After the birth of photography in 1839, the empire embraced the new technology with great enthusiasm, with the impact and meaning of photography compounded by the thrust of modernization and Westernization during the Tanzimat movement. By the turn of the century, photography in the Ottoman lands had become a standard feature of everyday life, public media and the state apparatus.
During Sultan Abdülhamid II’s reign, modernity was often embedded in the photographic act, transforming it into a common and mundane practice showcasing his empire for Western audiences. Camera Ottomana displays different forms of these images disseminated through the illustrated press, postcards sent to family members or anonymous collectors, portraits presented to friends and acquaintances and pictures taken of employees and convicts.

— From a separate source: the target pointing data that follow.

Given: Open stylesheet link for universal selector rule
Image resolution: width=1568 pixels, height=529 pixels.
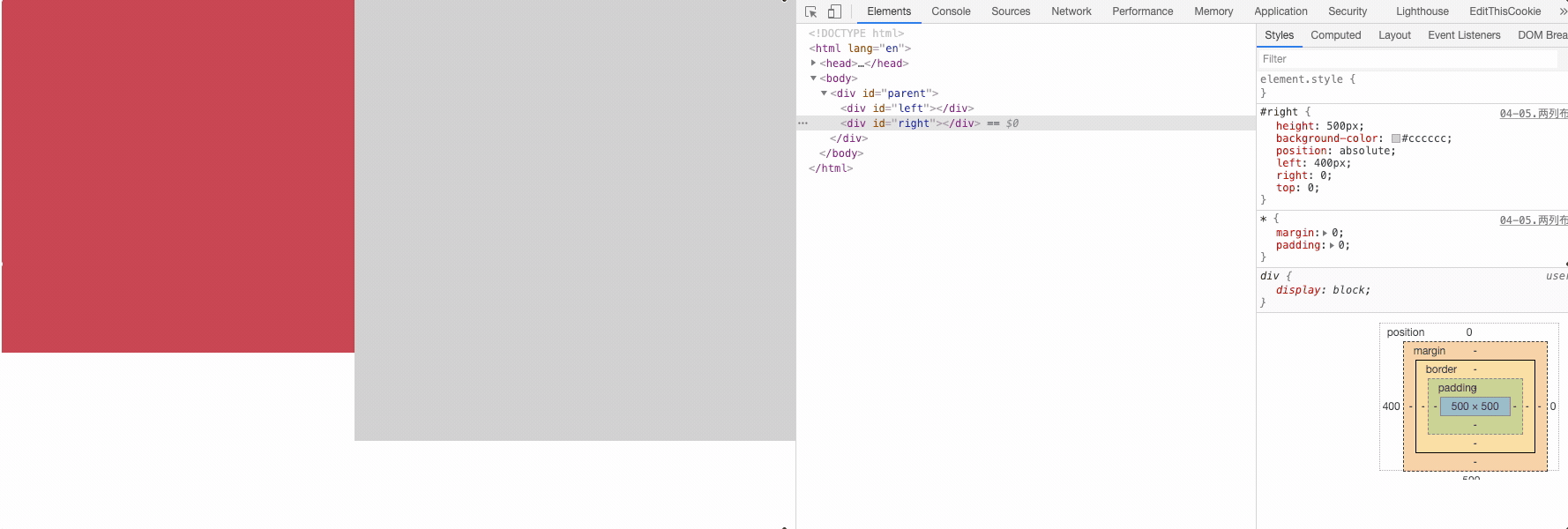Looking at the screenshot, I should (x=1533, y=220).
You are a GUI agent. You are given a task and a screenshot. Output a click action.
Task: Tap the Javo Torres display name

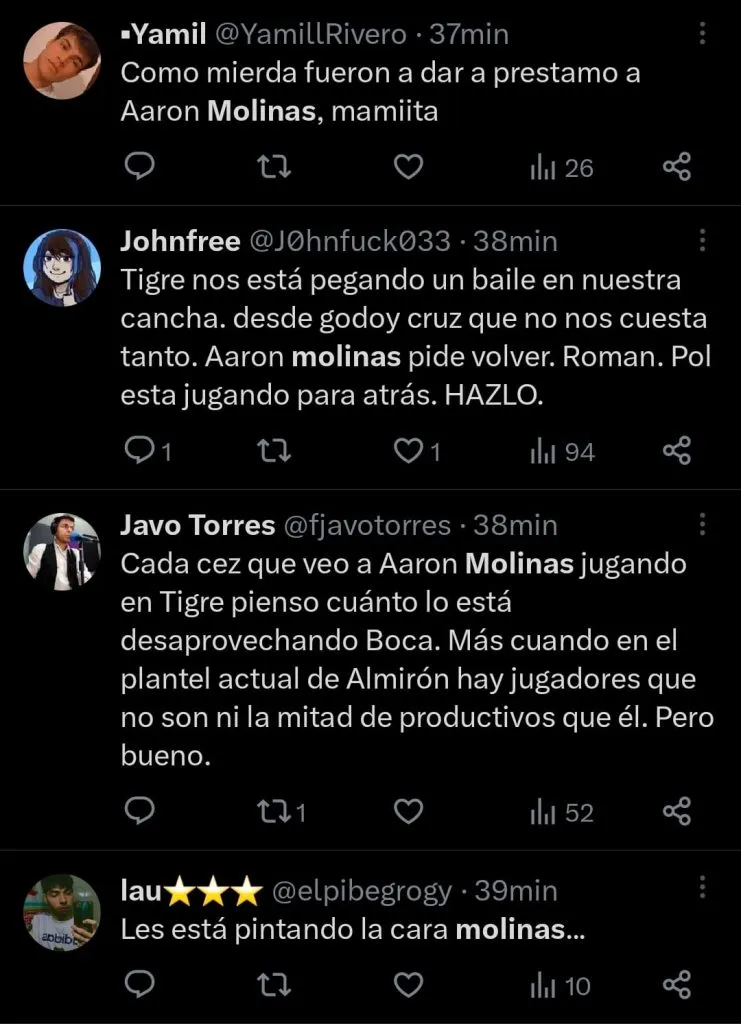click(x=197, y=525)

The exhibition brings together the Ottoman Empire’s modern image with an extensive selection of photographs, emphasizing the widespread use of photography in various areas such as propaganda, journalism, education, criminology and medicine.
Designed by PATTU Architecture, delicate materials such as daguerreotypes, glass negatives and stereographs have been carefully placed in the gallery among the meticulous selection of archival documents and photos, most of which have gone on display for the first time.
Visitors are also able to examine different techniques that are used throughout the history of photography by the digital technology featured in the exhibition.
The exhibition will continue through August 19 while admission is free.